▶ _Task details_:
Rewrite the lines of the listing below, from the line containing "Describe the element" through the end of the listing, inclusive, as a Markdown table with columns Row and Line. Skip blank lines and leave the pictures out.

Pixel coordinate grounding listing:

§ §

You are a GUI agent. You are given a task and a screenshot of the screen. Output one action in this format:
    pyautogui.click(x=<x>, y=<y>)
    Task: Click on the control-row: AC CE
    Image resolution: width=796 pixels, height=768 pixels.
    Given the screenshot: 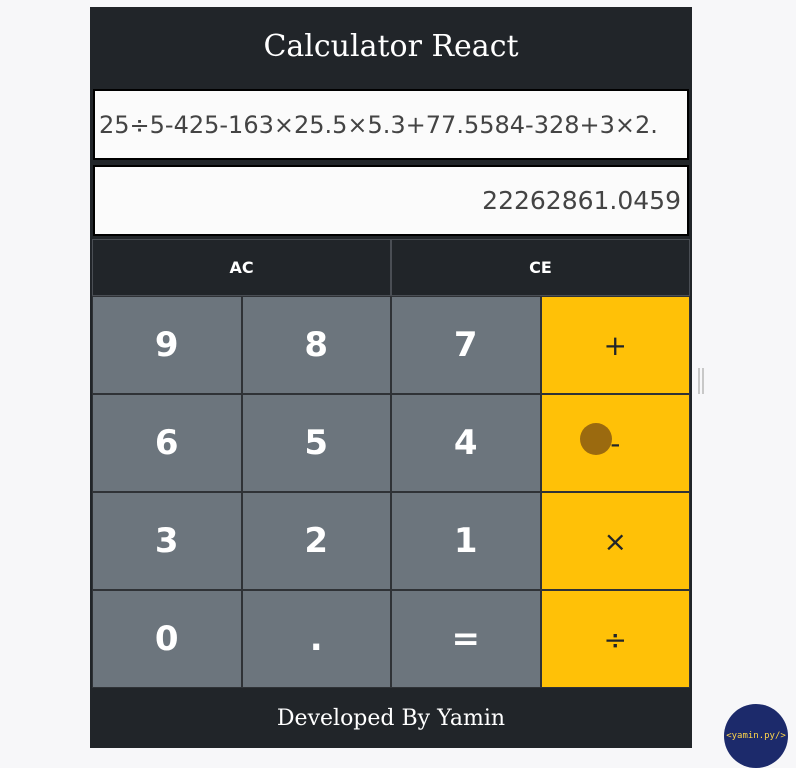 What is the action you would take?
    pyautogui.click(x=391, y=268)
    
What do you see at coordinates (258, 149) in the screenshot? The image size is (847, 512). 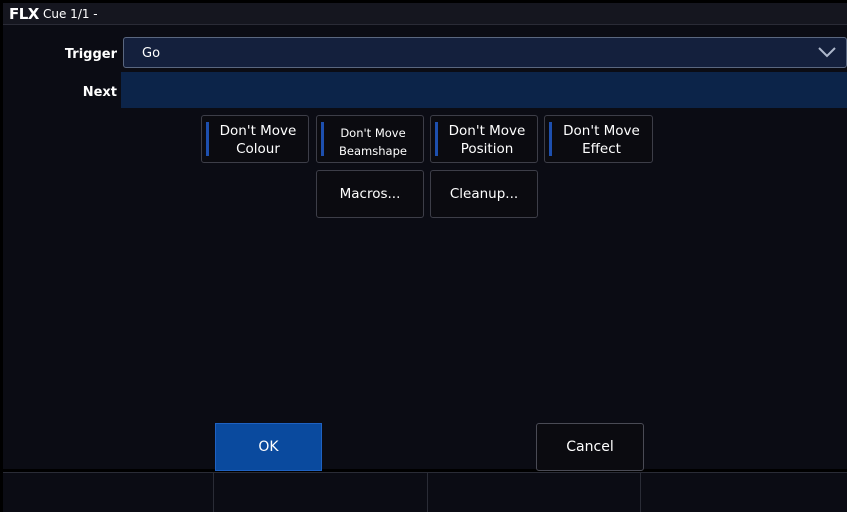 I see `option-line2: Colour` at bounding box center [258, 149].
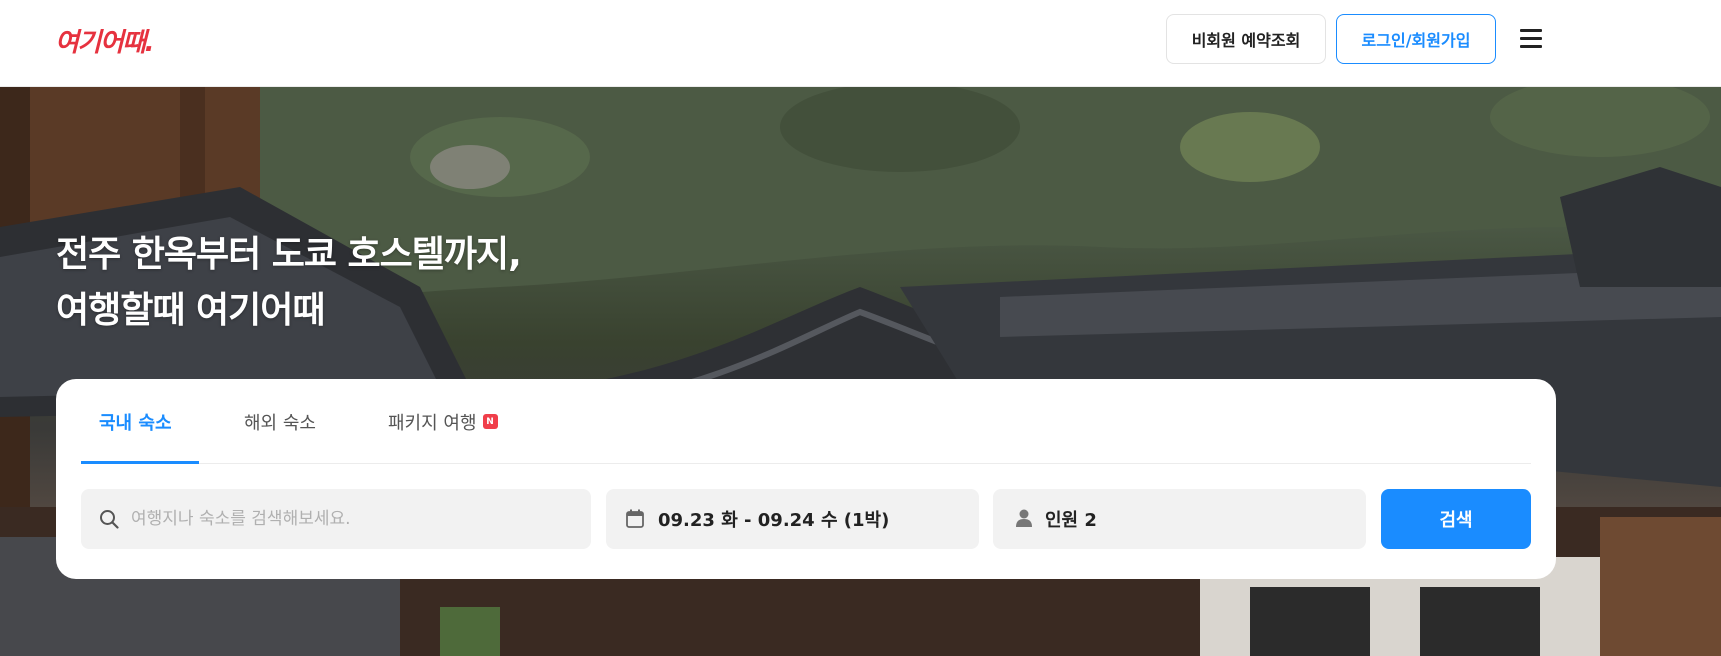  What do you see at coordinates (351, 519) in the screenshot?
I see `destination-search-input` at bounding box center [351, 519].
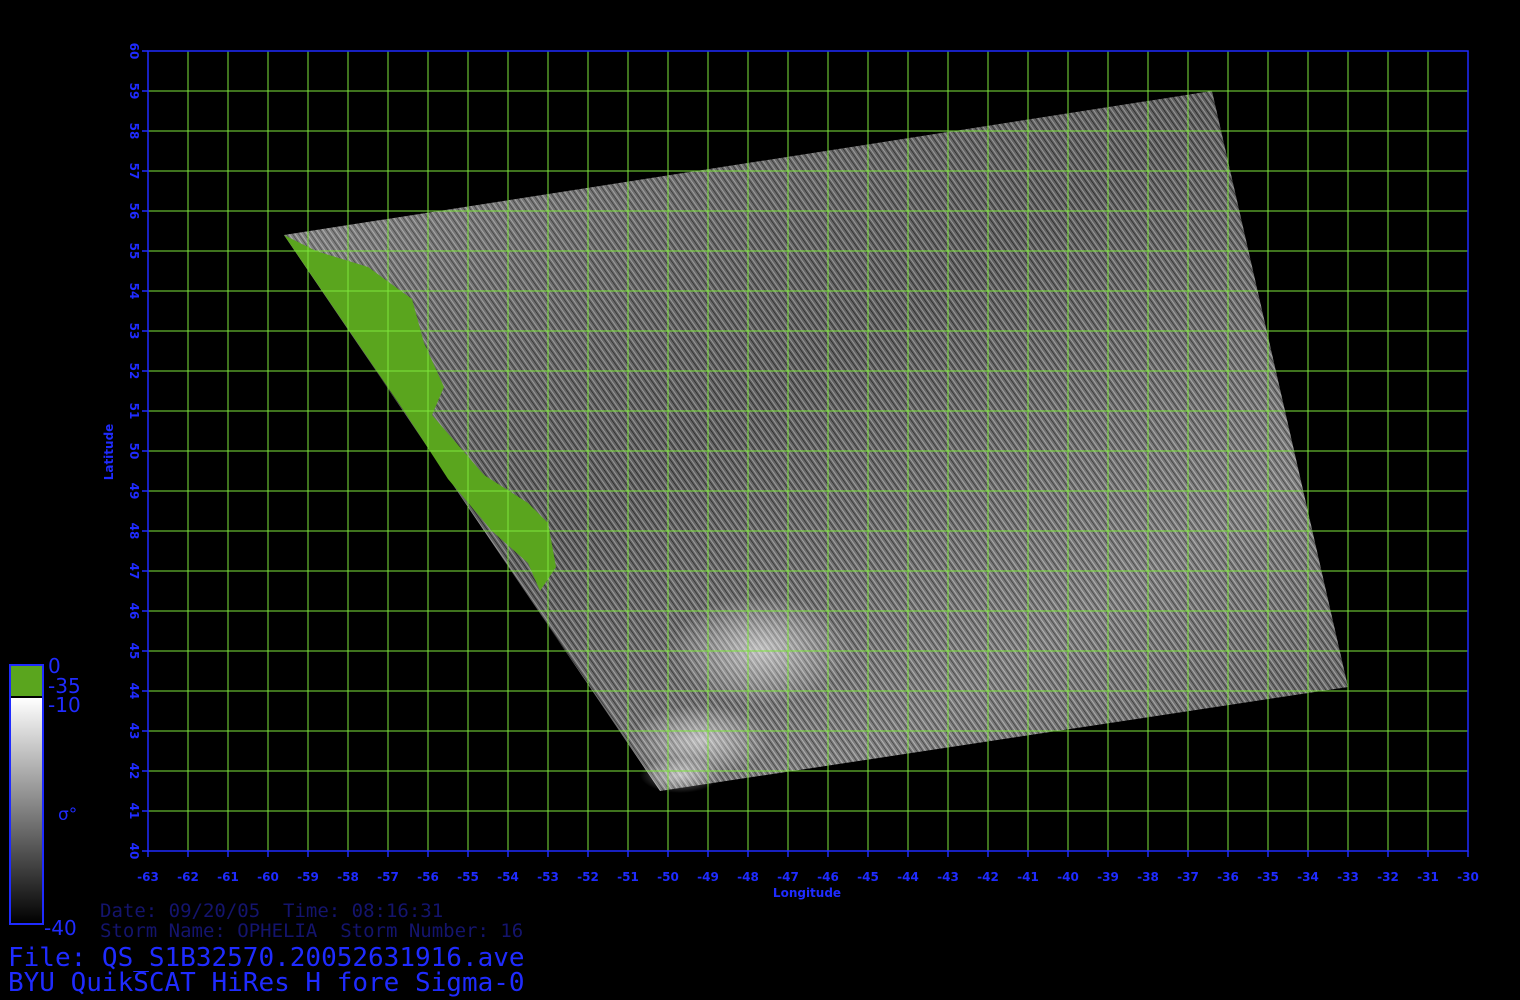 This screenshot has width=1520, height=1000. What do you see at coordinates (308, 877) in the screenshot?
I see `x-tick-label: -59` at bounding box center [308, 877].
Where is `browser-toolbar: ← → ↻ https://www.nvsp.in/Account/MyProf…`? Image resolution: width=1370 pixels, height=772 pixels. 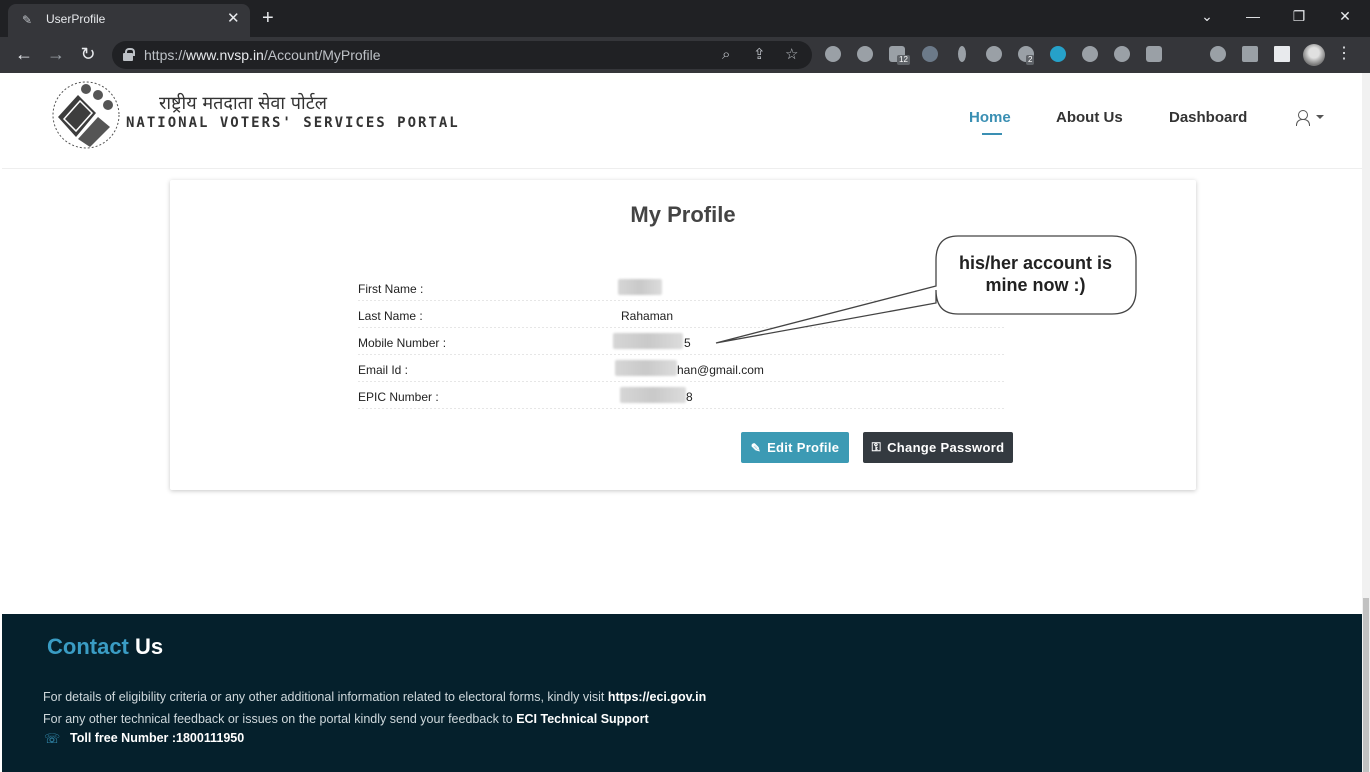 browser-toolbar: ← → ↻ https://www.nvsp.in/Account/MyProf… is located at coordinates (685, 55).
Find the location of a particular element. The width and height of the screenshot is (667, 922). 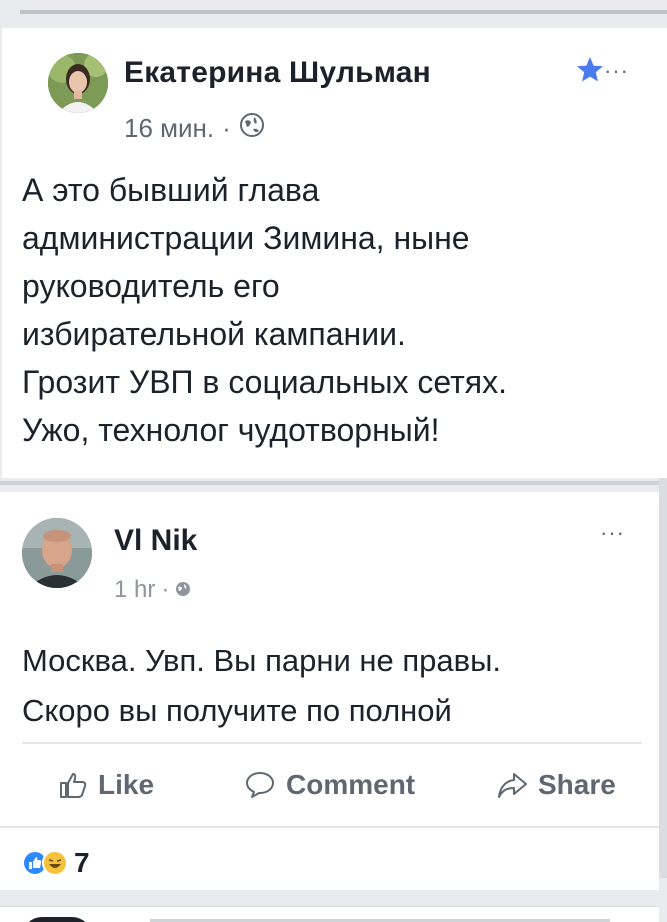

post-text-line: администрации Зимина, ныне is located at coordinates (246, 238).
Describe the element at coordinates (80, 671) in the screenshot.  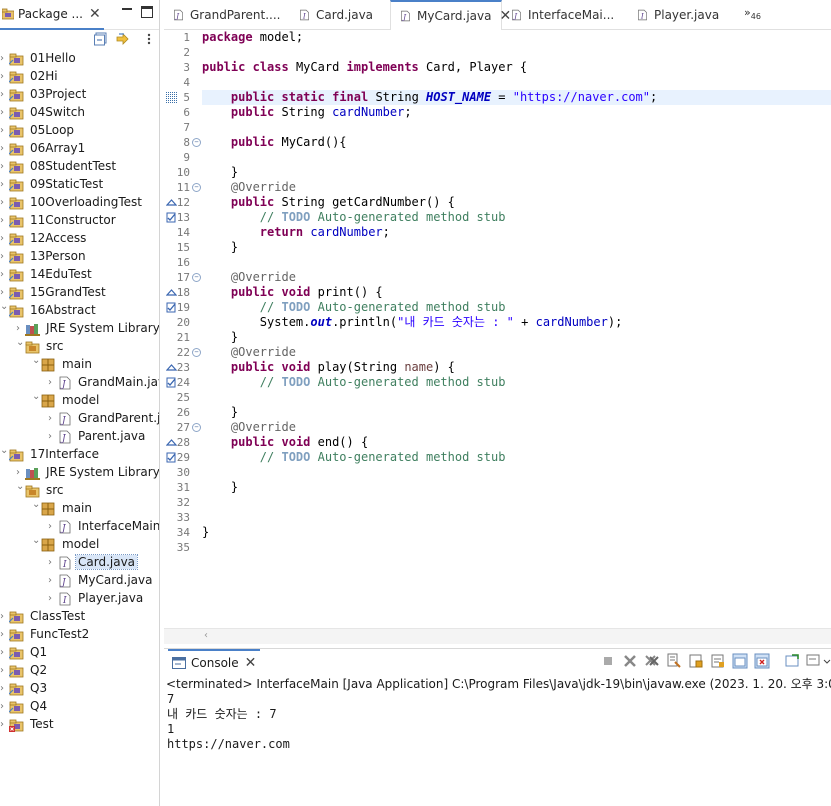
I see `tree-item-q2: › Q2` at that location.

§ §

▶ _Exercise answer_:
| Row | Line |
|---|---|
| 1 | Describe the element at coordinates (80, 671) in the screenshot.   |
| 2 | I see `tree-item-q2: › Q2` at that location. |